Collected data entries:
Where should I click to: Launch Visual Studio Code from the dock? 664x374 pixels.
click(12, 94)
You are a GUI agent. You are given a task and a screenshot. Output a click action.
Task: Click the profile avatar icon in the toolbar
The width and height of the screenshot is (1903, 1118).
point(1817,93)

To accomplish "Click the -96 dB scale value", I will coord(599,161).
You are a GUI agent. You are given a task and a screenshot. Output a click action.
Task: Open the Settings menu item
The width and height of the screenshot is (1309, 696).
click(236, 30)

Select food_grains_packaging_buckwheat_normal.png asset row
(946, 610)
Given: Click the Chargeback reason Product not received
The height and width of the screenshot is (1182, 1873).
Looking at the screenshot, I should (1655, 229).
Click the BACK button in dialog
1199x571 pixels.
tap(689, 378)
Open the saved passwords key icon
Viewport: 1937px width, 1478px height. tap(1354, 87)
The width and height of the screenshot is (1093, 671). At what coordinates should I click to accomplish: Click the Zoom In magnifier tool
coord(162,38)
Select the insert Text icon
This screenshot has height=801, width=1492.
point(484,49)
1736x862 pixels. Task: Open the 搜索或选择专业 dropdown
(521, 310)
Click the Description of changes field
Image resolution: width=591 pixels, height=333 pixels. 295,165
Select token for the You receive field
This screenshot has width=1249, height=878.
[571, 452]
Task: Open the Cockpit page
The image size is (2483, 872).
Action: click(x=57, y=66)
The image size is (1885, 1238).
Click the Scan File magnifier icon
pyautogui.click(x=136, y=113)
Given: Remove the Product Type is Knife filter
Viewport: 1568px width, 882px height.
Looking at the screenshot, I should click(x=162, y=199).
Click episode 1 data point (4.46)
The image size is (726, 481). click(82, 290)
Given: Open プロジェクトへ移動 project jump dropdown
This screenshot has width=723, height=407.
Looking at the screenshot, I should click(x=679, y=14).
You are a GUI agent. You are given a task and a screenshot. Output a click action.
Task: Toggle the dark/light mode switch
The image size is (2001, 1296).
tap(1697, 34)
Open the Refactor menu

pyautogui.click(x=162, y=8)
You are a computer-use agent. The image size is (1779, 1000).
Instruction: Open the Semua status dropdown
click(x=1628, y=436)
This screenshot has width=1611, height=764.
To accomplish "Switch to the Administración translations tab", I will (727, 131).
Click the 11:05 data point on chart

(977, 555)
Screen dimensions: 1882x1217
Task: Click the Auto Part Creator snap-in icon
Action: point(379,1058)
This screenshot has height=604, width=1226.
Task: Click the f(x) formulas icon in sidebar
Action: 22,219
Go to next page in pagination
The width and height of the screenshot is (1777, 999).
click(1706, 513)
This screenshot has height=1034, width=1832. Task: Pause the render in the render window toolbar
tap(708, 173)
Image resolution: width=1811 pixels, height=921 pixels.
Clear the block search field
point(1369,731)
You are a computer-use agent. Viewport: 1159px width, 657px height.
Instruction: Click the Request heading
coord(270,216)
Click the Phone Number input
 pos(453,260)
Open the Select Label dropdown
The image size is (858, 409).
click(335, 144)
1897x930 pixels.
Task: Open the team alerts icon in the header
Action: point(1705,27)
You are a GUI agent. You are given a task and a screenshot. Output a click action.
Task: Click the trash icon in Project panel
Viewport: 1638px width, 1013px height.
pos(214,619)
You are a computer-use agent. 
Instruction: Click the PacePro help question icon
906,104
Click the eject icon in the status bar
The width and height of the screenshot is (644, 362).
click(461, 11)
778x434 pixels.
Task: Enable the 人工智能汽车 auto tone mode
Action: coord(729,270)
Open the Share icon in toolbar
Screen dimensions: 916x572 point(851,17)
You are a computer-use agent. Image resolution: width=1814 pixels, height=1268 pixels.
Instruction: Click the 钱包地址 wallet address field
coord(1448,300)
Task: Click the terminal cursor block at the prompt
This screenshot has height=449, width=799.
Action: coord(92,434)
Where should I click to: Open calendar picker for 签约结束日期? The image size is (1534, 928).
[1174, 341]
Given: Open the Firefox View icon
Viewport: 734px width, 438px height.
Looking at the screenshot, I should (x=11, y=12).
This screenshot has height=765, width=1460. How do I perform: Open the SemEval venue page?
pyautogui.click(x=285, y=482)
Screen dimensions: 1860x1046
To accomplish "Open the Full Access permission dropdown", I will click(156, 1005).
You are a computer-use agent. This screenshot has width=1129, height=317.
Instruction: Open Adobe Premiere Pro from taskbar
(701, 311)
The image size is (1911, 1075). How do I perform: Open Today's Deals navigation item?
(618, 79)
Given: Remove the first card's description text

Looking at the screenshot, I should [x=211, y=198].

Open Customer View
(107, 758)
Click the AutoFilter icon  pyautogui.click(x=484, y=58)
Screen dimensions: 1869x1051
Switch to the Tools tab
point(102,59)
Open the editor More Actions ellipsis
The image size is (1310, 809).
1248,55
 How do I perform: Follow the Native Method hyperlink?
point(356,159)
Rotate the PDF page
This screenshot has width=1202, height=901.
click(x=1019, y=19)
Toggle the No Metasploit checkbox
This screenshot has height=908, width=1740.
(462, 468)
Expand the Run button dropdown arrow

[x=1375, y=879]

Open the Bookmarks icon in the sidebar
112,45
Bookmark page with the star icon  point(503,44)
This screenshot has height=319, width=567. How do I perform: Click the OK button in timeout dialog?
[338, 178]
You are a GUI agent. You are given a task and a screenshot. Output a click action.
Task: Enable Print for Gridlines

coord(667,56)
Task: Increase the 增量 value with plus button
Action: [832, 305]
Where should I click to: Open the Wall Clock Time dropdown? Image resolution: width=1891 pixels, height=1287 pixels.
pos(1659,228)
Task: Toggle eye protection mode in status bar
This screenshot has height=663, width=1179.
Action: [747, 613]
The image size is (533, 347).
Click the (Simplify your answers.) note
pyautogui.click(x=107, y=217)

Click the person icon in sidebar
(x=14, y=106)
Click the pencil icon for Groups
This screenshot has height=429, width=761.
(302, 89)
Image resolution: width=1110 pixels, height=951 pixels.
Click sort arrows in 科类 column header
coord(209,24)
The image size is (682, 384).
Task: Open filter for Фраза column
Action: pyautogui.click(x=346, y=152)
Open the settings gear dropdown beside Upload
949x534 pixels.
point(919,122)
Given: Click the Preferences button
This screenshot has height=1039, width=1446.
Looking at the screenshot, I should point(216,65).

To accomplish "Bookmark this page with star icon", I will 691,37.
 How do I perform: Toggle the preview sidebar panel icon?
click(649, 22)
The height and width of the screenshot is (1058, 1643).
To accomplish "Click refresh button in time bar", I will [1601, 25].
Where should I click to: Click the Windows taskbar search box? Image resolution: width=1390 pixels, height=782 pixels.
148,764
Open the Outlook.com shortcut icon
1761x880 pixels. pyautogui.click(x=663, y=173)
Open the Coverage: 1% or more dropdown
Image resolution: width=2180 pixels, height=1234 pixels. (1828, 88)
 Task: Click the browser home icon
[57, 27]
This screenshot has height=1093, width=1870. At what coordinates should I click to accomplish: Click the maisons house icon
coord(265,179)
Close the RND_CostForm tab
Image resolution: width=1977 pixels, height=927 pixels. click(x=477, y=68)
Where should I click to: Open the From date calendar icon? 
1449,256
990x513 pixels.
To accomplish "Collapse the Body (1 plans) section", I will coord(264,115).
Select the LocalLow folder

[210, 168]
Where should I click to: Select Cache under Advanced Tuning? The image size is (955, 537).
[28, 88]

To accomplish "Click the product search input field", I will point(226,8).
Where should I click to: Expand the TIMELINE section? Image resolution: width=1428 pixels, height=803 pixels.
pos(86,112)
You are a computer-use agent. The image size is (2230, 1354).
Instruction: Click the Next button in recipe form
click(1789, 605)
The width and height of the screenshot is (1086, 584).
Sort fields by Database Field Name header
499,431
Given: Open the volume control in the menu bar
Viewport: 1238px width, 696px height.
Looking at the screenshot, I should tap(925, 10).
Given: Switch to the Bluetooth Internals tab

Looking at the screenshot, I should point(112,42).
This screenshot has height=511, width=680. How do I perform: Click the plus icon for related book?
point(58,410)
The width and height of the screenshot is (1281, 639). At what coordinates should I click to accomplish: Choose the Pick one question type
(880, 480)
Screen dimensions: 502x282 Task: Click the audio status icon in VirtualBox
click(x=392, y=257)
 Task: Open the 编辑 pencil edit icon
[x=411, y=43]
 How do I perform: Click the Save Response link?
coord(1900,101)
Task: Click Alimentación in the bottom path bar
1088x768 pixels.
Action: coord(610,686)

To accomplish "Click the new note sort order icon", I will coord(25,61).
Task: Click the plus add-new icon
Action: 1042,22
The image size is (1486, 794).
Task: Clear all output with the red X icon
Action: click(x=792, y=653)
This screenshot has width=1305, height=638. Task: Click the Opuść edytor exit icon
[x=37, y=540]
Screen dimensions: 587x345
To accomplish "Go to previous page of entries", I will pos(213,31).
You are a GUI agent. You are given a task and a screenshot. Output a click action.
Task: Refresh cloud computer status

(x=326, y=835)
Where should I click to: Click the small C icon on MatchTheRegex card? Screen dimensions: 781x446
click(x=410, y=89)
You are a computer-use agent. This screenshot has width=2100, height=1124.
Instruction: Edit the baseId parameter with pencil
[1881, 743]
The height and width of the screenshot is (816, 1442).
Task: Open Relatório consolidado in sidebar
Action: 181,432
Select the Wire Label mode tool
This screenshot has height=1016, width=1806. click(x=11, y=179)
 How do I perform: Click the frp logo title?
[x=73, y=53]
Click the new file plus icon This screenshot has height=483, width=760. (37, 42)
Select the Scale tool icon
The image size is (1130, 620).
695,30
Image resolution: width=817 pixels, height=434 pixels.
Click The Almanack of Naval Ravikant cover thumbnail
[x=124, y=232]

▶ WORK TASK
Copy all lines of the records that have the string "star" in them.

▶ ANSWER TO THE PROBLEM
Bookmark page with the star icon  point(503,44)
To accomplish "Bookmark this page with star icon", I will 691,37.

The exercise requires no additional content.